**Work item:**
Copy out the lines word for word, starting at the line that contains "What are the" and ending at the line that contains "coordinates (76, 209).".

-- Provided data follows --

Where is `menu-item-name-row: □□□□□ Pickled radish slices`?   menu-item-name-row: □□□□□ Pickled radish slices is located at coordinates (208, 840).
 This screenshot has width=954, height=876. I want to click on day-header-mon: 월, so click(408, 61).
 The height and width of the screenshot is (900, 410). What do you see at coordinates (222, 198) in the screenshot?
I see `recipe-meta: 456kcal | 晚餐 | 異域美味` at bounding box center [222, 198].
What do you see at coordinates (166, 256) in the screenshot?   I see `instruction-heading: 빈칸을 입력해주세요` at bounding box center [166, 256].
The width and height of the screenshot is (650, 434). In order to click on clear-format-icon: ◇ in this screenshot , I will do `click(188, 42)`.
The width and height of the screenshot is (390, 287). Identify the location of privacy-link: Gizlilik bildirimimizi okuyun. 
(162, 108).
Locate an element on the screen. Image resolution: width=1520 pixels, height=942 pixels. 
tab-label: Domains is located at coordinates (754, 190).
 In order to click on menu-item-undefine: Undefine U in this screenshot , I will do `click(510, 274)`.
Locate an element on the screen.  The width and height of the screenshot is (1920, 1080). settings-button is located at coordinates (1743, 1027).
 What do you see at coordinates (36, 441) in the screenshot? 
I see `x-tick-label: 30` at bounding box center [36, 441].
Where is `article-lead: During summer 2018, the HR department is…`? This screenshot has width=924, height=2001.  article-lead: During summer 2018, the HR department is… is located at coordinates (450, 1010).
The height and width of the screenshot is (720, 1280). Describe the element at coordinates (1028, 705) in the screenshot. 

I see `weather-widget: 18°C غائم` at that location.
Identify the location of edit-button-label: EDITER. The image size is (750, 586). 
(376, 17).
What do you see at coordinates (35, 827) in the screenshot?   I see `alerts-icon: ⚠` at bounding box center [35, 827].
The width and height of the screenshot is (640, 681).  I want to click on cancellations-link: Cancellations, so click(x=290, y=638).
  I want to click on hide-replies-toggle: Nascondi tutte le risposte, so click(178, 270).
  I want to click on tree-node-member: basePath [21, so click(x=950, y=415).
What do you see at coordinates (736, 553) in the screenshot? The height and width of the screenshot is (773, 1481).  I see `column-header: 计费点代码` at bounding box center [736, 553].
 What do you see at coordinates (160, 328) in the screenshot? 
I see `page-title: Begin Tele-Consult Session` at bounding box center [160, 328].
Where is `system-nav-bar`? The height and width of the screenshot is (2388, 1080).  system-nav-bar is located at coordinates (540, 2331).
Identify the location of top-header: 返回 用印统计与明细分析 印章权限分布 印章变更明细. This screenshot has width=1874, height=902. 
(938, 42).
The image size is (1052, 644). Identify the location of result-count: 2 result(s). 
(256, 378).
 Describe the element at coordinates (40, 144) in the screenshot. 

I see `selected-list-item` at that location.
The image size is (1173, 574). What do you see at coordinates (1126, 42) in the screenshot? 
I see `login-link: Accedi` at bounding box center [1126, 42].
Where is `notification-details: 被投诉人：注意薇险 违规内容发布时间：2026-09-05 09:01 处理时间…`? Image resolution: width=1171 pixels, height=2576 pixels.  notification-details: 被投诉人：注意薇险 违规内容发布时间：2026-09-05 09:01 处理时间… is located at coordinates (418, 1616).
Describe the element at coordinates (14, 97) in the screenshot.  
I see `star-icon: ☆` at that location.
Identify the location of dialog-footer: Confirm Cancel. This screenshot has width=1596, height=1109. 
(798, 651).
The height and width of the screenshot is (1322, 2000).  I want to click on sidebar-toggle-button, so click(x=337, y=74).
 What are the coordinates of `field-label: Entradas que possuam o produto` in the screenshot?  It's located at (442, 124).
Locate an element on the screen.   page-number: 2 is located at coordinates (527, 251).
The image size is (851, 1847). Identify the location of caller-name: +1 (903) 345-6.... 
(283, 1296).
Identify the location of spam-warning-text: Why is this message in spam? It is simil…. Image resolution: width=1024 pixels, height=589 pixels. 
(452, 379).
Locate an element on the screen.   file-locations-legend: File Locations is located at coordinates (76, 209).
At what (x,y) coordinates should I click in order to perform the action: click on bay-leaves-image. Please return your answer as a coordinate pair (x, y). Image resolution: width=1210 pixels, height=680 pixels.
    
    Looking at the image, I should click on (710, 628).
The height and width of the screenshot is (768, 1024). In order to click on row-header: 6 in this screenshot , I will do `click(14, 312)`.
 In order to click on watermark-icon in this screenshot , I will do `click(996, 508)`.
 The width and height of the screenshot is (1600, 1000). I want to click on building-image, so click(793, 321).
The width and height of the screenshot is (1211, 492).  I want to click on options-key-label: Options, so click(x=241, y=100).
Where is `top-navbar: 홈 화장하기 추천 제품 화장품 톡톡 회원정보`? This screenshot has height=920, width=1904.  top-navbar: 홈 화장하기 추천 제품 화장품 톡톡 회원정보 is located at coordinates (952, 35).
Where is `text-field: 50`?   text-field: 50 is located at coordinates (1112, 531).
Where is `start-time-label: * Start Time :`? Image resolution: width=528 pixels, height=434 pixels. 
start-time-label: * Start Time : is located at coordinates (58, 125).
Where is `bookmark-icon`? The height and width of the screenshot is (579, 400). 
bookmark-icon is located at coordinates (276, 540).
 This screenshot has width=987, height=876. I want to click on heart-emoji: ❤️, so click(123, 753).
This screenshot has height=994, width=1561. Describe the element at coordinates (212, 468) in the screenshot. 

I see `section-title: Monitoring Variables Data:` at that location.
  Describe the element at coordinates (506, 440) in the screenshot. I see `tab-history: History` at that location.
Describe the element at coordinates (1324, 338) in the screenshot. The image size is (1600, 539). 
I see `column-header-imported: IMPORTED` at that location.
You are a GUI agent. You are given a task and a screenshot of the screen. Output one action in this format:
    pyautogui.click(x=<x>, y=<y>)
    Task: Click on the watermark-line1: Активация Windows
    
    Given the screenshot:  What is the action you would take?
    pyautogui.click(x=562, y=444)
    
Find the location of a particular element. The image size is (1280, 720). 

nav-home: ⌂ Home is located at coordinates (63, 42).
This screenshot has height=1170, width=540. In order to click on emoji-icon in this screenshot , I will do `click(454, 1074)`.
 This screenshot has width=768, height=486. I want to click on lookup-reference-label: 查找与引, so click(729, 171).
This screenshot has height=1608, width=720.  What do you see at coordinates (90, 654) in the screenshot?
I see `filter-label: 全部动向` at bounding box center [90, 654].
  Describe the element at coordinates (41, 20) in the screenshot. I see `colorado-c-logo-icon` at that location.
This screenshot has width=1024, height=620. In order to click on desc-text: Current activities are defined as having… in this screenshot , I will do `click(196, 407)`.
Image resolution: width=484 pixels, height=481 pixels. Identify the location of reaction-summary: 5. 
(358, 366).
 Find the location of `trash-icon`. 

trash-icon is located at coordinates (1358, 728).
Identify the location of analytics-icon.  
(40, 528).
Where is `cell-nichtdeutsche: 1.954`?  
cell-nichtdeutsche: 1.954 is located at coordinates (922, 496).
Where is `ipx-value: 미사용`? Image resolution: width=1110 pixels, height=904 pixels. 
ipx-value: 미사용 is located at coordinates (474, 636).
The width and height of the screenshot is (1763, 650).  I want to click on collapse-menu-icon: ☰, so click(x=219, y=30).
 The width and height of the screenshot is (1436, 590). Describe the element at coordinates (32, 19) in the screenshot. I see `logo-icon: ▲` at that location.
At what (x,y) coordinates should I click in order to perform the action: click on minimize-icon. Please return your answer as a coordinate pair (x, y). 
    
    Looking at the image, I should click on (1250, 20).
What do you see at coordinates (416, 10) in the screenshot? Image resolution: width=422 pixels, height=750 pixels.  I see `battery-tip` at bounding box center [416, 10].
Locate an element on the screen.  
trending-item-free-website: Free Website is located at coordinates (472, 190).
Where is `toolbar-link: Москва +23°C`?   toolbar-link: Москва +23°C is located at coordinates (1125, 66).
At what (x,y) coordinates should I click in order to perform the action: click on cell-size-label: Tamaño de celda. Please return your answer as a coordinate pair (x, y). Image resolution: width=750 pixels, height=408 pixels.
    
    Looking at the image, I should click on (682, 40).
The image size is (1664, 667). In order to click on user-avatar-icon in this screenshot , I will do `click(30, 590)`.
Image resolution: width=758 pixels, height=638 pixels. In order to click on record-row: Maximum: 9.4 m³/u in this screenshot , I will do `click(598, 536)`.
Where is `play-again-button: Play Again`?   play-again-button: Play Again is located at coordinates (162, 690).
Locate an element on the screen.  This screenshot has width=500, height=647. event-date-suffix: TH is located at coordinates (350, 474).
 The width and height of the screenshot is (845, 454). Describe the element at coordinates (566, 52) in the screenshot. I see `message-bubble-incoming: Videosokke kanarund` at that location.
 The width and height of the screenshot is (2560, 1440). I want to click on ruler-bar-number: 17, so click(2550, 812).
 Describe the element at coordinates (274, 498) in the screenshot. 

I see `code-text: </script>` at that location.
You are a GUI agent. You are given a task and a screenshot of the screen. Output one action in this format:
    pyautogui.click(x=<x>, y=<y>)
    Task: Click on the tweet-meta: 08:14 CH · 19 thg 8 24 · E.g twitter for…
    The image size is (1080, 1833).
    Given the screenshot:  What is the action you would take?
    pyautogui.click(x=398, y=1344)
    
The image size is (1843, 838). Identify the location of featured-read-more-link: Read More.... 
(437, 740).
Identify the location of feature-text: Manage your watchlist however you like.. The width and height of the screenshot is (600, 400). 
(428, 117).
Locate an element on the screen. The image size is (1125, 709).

-- Provided data concluded --

**Answer box:**
 What are the coordinates of `field-label: Entradas que possuam o produto` in the screenshot?  It's located at (442, 124).
Locate an element on the screen.   page-number: 2 is located at coordinates (527, 251).
The image size is (851, 1847). Identify the location of caller-name: +1 (903) 345-6.... 
(283, 1296).
Identify the location of spam-warning-text: Why is this message in spam? It is simil…. Image resolution: width=1024 pixels, height=589 pixels. 
(452, 379).
Locate an element on the screen.   file-locations-legend: File Locations is located at coordinates (76, 209).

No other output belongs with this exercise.